— Start of Data extract —

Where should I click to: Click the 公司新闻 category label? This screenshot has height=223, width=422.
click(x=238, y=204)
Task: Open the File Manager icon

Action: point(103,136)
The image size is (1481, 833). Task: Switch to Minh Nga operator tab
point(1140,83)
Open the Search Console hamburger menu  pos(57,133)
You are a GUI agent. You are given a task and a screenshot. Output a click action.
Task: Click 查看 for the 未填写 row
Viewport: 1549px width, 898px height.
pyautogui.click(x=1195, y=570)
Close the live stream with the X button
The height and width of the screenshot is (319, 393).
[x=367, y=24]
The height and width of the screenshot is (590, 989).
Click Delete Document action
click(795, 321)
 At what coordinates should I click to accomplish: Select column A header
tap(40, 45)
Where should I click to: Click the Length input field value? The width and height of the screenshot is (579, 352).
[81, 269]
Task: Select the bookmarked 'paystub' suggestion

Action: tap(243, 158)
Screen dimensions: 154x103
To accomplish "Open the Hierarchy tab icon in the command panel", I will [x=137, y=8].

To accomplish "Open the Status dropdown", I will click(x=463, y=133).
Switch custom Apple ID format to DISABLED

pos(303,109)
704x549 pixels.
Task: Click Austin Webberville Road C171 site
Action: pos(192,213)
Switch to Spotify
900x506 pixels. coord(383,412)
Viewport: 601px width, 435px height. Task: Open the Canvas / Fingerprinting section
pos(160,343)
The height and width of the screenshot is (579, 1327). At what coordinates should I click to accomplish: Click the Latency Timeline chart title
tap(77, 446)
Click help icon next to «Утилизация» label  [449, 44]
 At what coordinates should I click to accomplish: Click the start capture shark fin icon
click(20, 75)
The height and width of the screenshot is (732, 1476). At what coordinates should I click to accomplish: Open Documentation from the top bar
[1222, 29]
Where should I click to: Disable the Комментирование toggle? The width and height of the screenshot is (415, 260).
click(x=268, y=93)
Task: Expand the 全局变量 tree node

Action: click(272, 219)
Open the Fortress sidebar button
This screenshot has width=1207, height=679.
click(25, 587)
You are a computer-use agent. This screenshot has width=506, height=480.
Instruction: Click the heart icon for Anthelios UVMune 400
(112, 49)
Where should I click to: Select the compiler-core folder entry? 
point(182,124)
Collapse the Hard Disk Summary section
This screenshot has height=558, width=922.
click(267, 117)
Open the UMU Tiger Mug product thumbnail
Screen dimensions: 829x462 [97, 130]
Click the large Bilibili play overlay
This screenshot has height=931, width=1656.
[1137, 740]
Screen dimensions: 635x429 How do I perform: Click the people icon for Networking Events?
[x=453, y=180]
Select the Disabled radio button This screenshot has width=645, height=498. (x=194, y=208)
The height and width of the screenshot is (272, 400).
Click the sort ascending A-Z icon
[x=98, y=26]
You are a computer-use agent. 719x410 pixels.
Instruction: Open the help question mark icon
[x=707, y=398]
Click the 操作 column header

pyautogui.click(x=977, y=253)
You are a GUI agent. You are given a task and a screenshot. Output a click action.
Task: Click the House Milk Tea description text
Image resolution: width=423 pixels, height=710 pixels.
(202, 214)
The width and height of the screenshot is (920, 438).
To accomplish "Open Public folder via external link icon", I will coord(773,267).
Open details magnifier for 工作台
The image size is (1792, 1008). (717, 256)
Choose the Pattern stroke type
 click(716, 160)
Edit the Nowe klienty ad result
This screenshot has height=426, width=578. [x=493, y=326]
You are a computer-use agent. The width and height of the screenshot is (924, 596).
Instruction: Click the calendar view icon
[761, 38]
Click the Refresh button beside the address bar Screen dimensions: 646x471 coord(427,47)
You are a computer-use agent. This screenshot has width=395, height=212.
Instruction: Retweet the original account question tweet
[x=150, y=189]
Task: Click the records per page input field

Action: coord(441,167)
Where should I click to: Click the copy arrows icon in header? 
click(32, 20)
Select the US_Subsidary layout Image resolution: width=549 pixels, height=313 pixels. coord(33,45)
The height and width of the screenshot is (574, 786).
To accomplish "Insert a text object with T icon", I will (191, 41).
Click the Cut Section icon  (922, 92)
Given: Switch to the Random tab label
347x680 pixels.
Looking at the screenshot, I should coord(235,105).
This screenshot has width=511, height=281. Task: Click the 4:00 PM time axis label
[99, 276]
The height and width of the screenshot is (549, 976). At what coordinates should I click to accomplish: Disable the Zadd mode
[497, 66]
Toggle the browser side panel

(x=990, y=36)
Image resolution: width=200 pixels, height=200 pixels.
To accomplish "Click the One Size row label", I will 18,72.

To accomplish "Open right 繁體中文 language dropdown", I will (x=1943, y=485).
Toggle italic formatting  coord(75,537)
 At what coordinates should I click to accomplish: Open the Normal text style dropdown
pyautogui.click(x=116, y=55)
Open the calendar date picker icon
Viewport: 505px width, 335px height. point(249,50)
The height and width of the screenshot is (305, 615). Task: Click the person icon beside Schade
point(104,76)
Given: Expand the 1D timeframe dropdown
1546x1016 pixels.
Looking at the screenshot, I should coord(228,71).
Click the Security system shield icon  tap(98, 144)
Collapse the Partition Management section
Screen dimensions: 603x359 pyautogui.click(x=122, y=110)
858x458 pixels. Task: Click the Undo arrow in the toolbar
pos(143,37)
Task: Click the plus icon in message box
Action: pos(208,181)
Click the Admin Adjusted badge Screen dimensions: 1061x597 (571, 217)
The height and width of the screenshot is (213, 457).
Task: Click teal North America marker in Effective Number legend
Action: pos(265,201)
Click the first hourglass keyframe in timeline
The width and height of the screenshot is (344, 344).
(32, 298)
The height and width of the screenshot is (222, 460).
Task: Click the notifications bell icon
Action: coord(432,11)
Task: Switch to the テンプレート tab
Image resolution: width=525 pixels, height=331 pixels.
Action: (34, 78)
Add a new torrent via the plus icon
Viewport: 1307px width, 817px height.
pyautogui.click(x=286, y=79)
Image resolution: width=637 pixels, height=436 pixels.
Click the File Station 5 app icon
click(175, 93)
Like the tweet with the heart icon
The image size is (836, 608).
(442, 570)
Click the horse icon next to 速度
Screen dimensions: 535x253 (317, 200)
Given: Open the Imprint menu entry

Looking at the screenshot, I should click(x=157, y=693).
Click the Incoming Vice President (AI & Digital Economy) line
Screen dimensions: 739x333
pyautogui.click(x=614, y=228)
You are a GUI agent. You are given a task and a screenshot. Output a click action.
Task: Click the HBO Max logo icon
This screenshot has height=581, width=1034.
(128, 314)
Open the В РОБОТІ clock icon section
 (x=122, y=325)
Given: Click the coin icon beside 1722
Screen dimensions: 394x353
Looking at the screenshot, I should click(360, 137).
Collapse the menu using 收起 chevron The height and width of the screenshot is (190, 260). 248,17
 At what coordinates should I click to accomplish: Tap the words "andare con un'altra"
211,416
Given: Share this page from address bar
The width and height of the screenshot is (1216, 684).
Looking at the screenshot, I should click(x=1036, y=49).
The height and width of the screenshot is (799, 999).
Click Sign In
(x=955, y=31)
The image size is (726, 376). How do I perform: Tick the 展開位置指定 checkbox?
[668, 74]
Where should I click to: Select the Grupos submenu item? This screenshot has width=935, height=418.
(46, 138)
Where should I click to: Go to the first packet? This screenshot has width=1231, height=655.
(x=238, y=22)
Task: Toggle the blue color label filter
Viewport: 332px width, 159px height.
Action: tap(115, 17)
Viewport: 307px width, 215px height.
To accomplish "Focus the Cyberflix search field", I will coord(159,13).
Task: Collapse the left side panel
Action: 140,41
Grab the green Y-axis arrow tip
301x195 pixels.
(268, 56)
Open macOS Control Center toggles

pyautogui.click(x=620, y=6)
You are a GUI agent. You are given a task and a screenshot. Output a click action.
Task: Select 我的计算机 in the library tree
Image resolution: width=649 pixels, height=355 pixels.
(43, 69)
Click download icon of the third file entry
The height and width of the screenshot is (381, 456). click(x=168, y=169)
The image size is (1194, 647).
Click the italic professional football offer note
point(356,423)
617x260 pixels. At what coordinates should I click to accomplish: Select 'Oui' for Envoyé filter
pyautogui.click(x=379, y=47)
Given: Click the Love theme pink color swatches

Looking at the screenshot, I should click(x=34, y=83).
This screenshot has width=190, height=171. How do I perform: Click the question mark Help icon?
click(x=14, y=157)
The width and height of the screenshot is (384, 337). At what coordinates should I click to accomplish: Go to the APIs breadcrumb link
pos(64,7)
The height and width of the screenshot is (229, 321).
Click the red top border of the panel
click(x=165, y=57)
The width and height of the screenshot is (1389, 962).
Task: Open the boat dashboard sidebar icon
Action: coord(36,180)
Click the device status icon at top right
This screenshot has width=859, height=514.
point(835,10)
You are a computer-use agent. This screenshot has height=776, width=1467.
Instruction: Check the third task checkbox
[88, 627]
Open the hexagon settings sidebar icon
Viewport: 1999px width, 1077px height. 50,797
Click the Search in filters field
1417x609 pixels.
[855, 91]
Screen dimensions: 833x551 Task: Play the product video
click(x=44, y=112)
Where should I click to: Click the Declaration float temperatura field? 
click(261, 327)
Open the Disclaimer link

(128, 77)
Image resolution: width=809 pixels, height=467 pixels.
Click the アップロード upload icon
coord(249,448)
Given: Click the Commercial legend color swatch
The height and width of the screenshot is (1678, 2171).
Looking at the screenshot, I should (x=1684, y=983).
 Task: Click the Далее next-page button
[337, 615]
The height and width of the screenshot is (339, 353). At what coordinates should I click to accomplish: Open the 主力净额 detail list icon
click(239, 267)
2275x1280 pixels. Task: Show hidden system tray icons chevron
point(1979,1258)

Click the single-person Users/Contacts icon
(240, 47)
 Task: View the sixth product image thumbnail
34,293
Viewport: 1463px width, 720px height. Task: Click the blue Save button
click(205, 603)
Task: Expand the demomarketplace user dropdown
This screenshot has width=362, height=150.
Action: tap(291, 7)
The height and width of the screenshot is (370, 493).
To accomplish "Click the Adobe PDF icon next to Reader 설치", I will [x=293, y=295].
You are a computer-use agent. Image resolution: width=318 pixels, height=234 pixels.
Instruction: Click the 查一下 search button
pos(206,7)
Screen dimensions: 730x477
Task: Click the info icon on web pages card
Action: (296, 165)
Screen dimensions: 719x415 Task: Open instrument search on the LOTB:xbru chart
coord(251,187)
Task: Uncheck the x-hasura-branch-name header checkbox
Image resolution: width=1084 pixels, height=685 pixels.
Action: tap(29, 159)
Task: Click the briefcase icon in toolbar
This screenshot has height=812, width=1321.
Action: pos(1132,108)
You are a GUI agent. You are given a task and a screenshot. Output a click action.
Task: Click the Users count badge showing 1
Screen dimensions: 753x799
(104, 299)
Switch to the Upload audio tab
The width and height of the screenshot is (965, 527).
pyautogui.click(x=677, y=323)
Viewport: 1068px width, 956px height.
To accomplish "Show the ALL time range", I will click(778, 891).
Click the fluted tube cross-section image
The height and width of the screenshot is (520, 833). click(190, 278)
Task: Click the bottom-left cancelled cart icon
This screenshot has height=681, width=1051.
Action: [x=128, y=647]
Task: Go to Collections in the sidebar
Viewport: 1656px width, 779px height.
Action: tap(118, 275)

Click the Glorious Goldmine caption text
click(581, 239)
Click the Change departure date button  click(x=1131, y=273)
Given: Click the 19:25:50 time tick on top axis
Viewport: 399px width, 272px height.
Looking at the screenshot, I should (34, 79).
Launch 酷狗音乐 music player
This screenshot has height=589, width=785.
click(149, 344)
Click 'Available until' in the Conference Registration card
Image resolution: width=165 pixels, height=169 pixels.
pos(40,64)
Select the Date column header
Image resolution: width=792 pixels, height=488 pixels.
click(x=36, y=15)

— End of Data extract —

• [Written request]: Format the rows as a JSON list of strings, one string per line and no blank lines. Begin at the line that contains "Open the hexagon settings sidebar icon" and stop after the line that contains "pyautogui.click(x=677, y=323)".

• [Final answer]:
[
  "Open the hexagon settings sidebar icon",
  "Viewport: 1999px width, 1077px height. 50,797",
  "Click the Search in filters field",
  "1417x609 pixels.",
  "[855, 91]",
  "Screen dimensions: 833x551 Task: Play the product video",
  "click(x=44, y=112)",
  "Where should I click to: Click the Declaration float temperatura field? ",
  "click(261, 327)",
  "Open the Disclaimer link",
  "(128, 77)",
  "Image resolution: width=809 pixels, height=467 pixels.",
  "Click the アップロード upload icon",
  "coord(249,448)",
  "Given: Click the Commercial legend color swatch",
  "The height and width of the screenshot is (1678, 2171).",
  "Looking at the screenshot, I should (x=1684, y=983).",
  " Task: Click the Далее next-page button",
  "[337, 615]",
  "The height and width of the screenshot is (339, 353). At what coordinates should I click to accomplish: Open the 主力净额 detail list icon",
  "click(239, 267)",
  "2275x1280 pixels. Task: Show hidden system tray icons chevron",
  "point(1979,1258)",
  "Click the single-person Users/Contacts icon",
  "(240, 47)",
  " Task: View the sixth product image thumbnail",
  "34,293",
  "Viewport: 1463px width, 720px height. Task: Click the blue Save button",
  "click(205, 603)",
  "Task: Expand the demomarketplace user dropdown",
  "This screenshot has width=362, height=150.",
  "Action: tap(291, 7)",
  "The height and width of the screenshot is (370, 493).",
  "To accomplish \"Click the Adobe PDF icon next to Reader 설치\", I will [x=293, y=295].",
  "You are a computer-use agent. Image resolution: width=318 pixels, height=234 pixels.",
  "Instruction: Click the 查一下 search button",
  "pos(206,7)",
  "Screen dimensions: 730x477",
  "Task: Click the info icon on web pages card",
  "Action: (296, 165)",
  "Screen dimensions: 719x415 Task: Open instrument search on the LOTB:xbru chart",
  "coord(251,187)",
  "Task: Uncheck the x-hasura-branch-name header checkbox",
  "Image resolution: width=1084 pixels, height=685 pixels.",
  "Action: tap(29, 159)",
  "Task: Click the briefcase icon in toolbar",
  "This screenshot has height=812, width=1321.",
  "Action: pos(1132,108)",
  "You are a GUI agent. You are given a task and a screenshot. Output a click action.",
  "Task: Click the Users count badge showing 1",
  "Screen dimensions: 753x799",
  "(104, 299)",
  "Switch to the Upload audio tab",
  "The width and height of the screenshot is (965, 527).",
  "pyautogui.click(x=677, y=323)"
]